[TASK DESCRIPTION] Lay out as a numbered list, skipping blank lines, the data lines starting with the one that contains "Task: Select 承認済み status in sidebar" and going on through the one that contains "Open the ロールを管理".

[Records for locating described items]
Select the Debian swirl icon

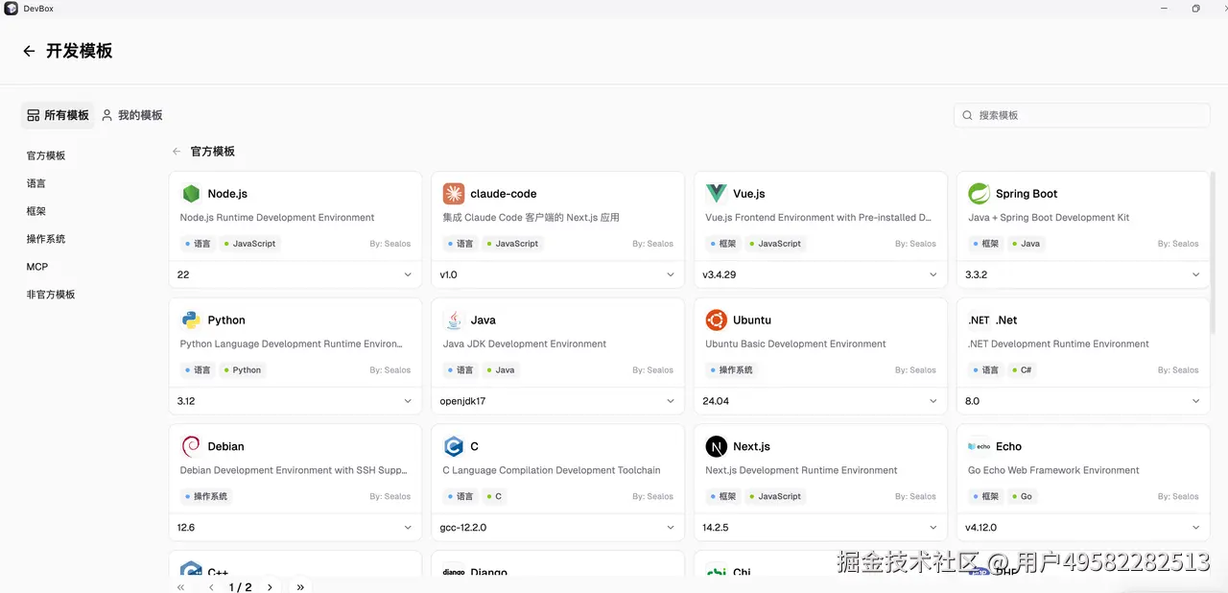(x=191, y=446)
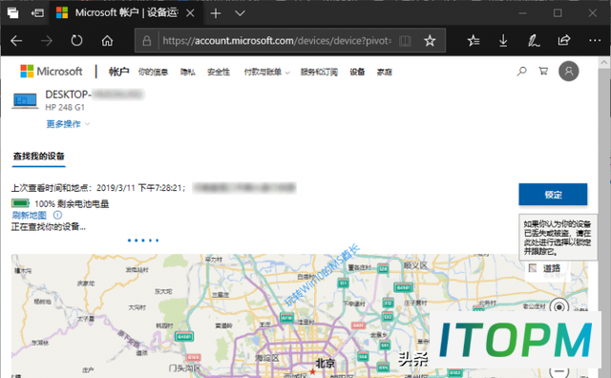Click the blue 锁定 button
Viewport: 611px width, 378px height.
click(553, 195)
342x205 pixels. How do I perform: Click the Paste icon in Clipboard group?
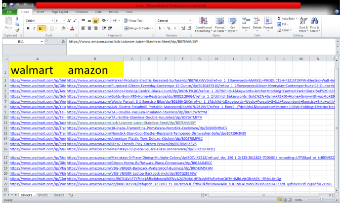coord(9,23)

---

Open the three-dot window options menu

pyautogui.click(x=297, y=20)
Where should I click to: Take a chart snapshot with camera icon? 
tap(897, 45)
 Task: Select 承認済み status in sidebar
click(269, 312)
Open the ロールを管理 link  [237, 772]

[ANSWER FOR THIS EXERCISE]
1.  Task: Select 承認済み status in sidebar
2. click(269, 312)
3. Open the ロールを管理 link  [237, 772]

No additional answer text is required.